The Mouse on the Screen
C-DAC began with registration and insurance. For many clerks, it was their first encounter with a computer. They were nervous, curious, and eager.
During training, someone asked Prem Das, one of the clerks, to “click an icon.” He lifted the mouse and held it against the screen. For a second, everyone froze. Then the room erupted in laughter, Prem Das included. He laughed, then he learned. Within a week, the staff were comfortable with the keyboard and mouse.
And something quietly remarkable happened. Registering 1,500 patients took no more than three hours. In a hospital that had lived on paper, this felt like a new kind of order.
The Cost Everyone Paid
The cost of the HIS was not only financial. It was time, fatigue, and the strain of change in a hospital that was already stretched. Yet the hospital’s lowest rung, the people who actually do the work, stood by the system. Residents, technicians, pharmacists, nurses, ward staff, OPD staff, lab staff, kitchen staff, accounts staff, and administrative staff kept going, even when many wondered if the project was worth it.

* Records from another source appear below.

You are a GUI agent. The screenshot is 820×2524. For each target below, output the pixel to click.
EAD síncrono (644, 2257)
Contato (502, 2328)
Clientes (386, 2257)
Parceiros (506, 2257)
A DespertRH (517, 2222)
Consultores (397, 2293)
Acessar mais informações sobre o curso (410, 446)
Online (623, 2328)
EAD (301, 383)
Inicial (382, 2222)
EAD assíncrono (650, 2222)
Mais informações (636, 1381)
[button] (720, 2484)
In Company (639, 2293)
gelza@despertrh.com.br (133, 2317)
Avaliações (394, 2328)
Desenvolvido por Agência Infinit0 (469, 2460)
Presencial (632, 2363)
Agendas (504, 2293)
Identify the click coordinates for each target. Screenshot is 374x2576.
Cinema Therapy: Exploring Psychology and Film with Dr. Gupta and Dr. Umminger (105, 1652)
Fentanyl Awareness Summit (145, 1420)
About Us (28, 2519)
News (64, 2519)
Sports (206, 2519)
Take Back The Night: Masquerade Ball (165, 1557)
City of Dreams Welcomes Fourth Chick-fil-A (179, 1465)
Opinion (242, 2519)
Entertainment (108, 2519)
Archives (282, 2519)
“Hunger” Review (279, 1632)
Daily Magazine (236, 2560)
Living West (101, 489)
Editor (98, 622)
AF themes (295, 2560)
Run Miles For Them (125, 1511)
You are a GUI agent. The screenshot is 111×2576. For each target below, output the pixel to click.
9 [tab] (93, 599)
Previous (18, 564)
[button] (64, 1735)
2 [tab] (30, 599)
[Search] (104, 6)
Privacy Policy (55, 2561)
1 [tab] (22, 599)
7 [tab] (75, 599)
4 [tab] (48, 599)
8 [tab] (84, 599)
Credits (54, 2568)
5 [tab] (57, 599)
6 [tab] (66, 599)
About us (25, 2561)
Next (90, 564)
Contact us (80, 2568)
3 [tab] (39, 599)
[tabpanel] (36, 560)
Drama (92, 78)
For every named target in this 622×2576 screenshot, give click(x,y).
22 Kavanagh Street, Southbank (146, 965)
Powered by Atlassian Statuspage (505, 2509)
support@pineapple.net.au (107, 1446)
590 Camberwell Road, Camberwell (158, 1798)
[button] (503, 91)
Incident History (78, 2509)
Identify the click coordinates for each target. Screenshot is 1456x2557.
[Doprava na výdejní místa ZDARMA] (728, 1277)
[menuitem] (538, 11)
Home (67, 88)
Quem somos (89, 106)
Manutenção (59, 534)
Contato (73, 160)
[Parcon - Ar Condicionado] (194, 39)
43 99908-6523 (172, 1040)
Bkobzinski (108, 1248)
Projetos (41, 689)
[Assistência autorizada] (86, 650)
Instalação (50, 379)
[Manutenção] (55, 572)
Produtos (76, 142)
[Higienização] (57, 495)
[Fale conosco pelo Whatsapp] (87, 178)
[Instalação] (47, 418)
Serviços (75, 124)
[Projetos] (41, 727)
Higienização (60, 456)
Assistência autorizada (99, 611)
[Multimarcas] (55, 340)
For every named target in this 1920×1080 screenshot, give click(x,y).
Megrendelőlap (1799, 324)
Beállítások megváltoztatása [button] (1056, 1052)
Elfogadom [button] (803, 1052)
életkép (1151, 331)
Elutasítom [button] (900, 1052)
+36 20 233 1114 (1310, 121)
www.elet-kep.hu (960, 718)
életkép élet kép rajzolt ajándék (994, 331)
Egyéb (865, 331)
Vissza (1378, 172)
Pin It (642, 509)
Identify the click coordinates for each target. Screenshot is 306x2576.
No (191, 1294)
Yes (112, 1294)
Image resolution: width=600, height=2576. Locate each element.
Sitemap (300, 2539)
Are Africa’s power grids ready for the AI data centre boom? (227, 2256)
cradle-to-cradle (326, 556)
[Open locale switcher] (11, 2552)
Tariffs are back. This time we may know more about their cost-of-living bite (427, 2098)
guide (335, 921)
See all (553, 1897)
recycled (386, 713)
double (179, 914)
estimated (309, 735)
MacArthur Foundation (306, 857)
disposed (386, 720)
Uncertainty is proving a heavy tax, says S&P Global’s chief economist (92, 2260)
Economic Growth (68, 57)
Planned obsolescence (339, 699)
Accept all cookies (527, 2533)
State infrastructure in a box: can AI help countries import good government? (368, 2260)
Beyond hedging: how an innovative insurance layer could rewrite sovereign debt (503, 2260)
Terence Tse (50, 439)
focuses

We involved them because they understood how the hospital really functioned. When they felt included, the system slowly became theirs, not ours. That sense of belonging saved the project more than any server upgrade ever could.
Chalti Ka Naam Gaadi
Over the years, the HIS entered our lives in an intimate way. It followed us home, entered our conversations, and occupied our weekends. Like the film Chalti Ka Naam Gaadi, it began to feel like a family enterprise, full of teamwork, breakdowns, repairs, arguments, and strange humour.
Even today, when our Honda Jazz approaches the blind turn at the railway underpass between Sevagram and Pavnar, my granddaughters shout, “Baaju!” They are warning the car.
In our lives, the HIS was also a sharp turn. Once we took it, there was no going back.